A doente foi sujeita a laparotomia exploradora de urgência, tendo-se identificado a presença de inúmeras lesões pigmentadas, distribuídas por todo o intestino delgado, algumas delas condicionando invaginação jejuno-jejunal (Figura_1). Apresentava uma lesão de características semelhantes ao nível do ovário esquerdo e outras duas, de maiores dimensões, ao nível do cego e ângulo hepático do cólon, que condicionavam oclusão quase total do lúmen. Procedeu-se a hemicolectomia direita com anexectomia esquerda e biopsia excisional de lesão do íleon. Período peri-operatório sem intercorrências. No internamento apresentou cefaleias de repetição, motivo pelo qual foi solicitada tomografia computorizada crânio-encefálica que revelou a presença de metástases cerebrais bilaterais. A doente teve alta hospitalar ao 22º dia de pós-operatório.

A tomografia computorizada tóraco-abdomino-pélvica efectuada no pós-operatório identificou a presença de metastização pulmonar bilateral, mamária esquerda, suprarrenal bilateral, retroperitoneal e da parede anterior da bexiga.

O estudo anatomopatológico das peças operatórias revelou tratar-se de metástases de melanoma maligno (Figura_2).

Após consulta de grupo multidisciplinar, foi submetida a radioterapia holocraneana (entre 25/5/2011 e 15/6/2011) e realizou seis ciclos de quimioterapia com temozolomida (100mg/d por cinco dias). Suspendeu a quimioterapia por trombocitopenia e neutropenia.

Follow up de sete meses, com evolução desfavorável, tendo sido declarado o óbito a 3/12/2011.

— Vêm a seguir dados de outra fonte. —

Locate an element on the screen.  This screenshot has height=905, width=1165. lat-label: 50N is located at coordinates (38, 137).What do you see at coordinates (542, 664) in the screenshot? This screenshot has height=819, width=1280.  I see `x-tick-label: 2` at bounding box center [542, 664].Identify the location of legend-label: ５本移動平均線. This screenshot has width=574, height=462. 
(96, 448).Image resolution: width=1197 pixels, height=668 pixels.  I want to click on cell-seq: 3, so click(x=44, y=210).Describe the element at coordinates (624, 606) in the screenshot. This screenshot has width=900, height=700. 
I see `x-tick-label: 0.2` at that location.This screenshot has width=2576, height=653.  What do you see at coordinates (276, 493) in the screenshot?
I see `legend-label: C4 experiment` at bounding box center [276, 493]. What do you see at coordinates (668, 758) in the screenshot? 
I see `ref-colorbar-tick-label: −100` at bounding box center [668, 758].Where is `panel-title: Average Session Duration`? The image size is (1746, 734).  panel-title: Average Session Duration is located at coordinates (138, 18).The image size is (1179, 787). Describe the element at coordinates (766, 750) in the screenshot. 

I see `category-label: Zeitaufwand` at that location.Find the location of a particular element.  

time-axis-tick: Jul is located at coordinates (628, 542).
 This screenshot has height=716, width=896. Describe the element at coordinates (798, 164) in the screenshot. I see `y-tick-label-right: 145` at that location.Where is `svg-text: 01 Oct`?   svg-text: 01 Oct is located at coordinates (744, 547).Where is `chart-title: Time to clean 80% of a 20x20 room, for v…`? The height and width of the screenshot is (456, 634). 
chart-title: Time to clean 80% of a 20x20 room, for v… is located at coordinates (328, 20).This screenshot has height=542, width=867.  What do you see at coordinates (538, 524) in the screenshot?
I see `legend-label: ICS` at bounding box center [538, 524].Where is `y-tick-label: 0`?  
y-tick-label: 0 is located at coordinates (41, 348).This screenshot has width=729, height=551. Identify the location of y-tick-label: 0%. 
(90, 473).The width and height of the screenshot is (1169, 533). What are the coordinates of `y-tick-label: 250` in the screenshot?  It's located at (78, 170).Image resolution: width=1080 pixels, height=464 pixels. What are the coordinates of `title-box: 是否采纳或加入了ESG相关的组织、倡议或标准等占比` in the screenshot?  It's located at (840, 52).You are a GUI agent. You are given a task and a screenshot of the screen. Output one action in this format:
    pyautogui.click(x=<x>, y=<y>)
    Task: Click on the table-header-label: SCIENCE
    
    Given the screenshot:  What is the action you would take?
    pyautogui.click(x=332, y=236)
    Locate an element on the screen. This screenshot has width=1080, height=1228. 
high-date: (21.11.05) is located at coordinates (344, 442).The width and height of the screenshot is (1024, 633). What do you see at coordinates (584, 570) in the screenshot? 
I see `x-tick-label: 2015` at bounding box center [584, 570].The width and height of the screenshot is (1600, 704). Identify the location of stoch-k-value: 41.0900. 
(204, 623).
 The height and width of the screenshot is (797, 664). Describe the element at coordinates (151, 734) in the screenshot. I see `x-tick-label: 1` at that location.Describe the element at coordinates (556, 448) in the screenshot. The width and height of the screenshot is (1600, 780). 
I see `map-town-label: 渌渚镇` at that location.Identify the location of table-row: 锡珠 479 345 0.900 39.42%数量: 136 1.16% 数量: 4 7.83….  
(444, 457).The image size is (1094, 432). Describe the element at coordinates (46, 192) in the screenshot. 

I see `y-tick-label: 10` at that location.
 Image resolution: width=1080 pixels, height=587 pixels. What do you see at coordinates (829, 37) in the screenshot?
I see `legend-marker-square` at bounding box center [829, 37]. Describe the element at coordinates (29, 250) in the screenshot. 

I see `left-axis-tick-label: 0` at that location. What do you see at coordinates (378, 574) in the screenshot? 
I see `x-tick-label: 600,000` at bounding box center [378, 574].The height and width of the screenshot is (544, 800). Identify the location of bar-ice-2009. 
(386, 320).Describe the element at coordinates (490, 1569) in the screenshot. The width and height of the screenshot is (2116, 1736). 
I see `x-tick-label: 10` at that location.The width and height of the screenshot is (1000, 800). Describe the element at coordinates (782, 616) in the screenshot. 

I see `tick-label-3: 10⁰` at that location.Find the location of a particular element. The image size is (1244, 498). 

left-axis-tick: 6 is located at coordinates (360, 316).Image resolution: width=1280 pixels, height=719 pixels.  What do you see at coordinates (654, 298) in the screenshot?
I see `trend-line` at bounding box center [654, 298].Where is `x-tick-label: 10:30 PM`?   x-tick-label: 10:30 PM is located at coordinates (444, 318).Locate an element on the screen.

DISCUSSÃO A invaginação jejuno-jejunal como forma de apresentação de melanoma maligno do intestino delgado é uma entidade rara, no entanto com cada vez mais casos clínicos descritos. Os autores apresentam um caso clínico de invaginação jejuno-jejunal secundário a metástases de melanoma maligno com metástases das supra-renais bilaterais, com lesão cutânea primária excisada quatro anos antes.

Embora não estivessem presentes as características típicas de metástases de melanoma para as supra-renais (áreas de necrose e hemorragia central e natureza lobular), a bilateralidade é muito sugestiva [4].

Apesar de existirem alguns autores que defendem que o melanoma maligno do intestino delgado seja uma entidade real, não existem actualmente guidelinesuniversais para o seu diagnóstico, e sugerir uma fonte primária intestinal é no mínimo controverso.

O diagnóstico pré-operatório de metástase do intestino delgado de melanoma maligno é muito difícil devido à apresentação tardia e sintomatologia inespecífica. Os exames auxiliares utilizados para estabelecer o seu diagnóstico ainda não são os ideais, com sensibilidades inferiores a 70% no que se refere à tomografia computarizada, colonoscopia e endoscopia digestiva alta.

Com o advento da cápsula endoscópica e enterografia/enteroclise com ressonância magnética é esperada uma melhoria da sensibilidade na detecção de melanoma maligno do intestino delgado.

Embora os doentes com metástases gastrointestinais de melanoma tenham um mau prognóstico, a maioria pode ter uma boa paliação dos sintomas através da ressecção cirúrgica, com morbilidade e mortalidade mínimas. Têm sido relatadas taxas de sobrevida de 28% aos cinco anos após ressecção cirúrgica de metástases gastrointestinais de melanoma nos doentes com excisão bem sucedida da lesão primária [5].